Data records START
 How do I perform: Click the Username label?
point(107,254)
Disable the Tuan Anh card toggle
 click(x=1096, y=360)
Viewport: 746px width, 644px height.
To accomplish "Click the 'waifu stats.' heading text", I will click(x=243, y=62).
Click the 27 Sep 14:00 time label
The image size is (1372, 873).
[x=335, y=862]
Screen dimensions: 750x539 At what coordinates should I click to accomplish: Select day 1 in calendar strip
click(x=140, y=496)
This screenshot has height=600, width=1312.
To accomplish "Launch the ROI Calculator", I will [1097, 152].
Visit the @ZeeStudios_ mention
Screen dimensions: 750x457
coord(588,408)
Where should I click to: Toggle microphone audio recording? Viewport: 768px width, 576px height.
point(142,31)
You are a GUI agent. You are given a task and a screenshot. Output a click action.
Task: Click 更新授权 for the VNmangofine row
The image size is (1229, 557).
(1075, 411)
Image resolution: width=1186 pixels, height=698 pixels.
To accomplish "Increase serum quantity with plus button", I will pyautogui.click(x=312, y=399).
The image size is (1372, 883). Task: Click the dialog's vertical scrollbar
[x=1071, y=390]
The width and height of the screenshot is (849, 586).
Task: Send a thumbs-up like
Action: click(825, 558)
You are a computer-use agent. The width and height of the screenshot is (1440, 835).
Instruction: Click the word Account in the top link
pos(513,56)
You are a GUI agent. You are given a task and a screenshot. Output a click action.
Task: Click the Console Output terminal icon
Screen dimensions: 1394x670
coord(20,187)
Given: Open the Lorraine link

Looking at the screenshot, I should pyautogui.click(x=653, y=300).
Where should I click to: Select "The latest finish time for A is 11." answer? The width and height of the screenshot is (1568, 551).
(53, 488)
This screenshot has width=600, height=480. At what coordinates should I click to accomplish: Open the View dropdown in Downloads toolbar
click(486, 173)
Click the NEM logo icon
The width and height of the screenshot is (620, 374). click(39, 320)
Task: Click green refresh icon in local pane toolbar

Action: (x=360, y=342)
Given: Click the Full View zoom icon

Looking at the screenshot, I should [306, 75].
Data records END
> **Task details**
Each entry above is to be copied out exactly as written.

> **Task answer**
 How do I perform: Click the Username label?
point(107,254)
Disable the Tuan Anh card toggle
 click(x=1096, y=360)
Viewport: 746px width, 644px height.
To accomplish "Click the 'waifu stats.' heading text", I will click(x=243, y=62).
Click the 27 Sep 14:00 time label
The image size is (1372, 873).
[x=335, y=862]
Screen dimensions: 750x539 At what coordinates should I click to accomplish: Select day 1 in calendar strip
click(x=140, y=496)
This screenshot has height=600, width=1312.
To accomplish "Launch the ROI Calculator", I will [1097, 152].
Visit the @ZeeStudios_ mention
Screen dimensions: 750x457
coord(588,408)
Where should I click to: Toggle microphone audio recording? Viewport: 768px width, 576px height.
point(142,31)
You are a GUI agent. You are given a task and a screenshot. Output a click action.
Task: Click 更新授权 for the VNmangofine row
The image size is (1229, 557).
(1075, 411)
Image resolution: width=1186 pixels, height=698 pixels.
To accomplish "Increase serum quantity with plus button", I will pyautogui.click(x=312, y=399).
The image size is (1372, 883). Task: Click the dialog's vertical scrollbar
[x=1071, y=390]
The width and height of the screenshot is (849, 586).
Task: Send a thumbs-up like
Action: click(825, 558)
You are a computer-use agent. The width and height of the screenshot is (1440, 835).
Instruction: Click the word Account in the top link
pos(513,56)
You are a GUI agent. You are given a task and a screenshot. Output a click action.
Task: Click the Console Output terminal icon
Screen dimensions: 1394x670
coord(20,187)
Given: Open the Lorraine link

Looking at the screenshot, I should pyautogui.click(x=653, y=300).
Where should I click to: Select "The latest finish time for A is 11." answer? The width and height of the screenshot is (1568, 551).
(53, 488)
This screenshot has width=600, height=480. At what coordinates should I click to accomplish: Open the View dropdown in Downloads toolbar
click(486, 173)
Click the NEM logo icon
The width and height of the screenshot is (620, 374). click(39, 320)
Task: Click green refresh icon in local pane toolbar

Action: (x=360, y=342)
Given: Click the Full View zoom icon

Looking at the screenshot, I should [306, 75].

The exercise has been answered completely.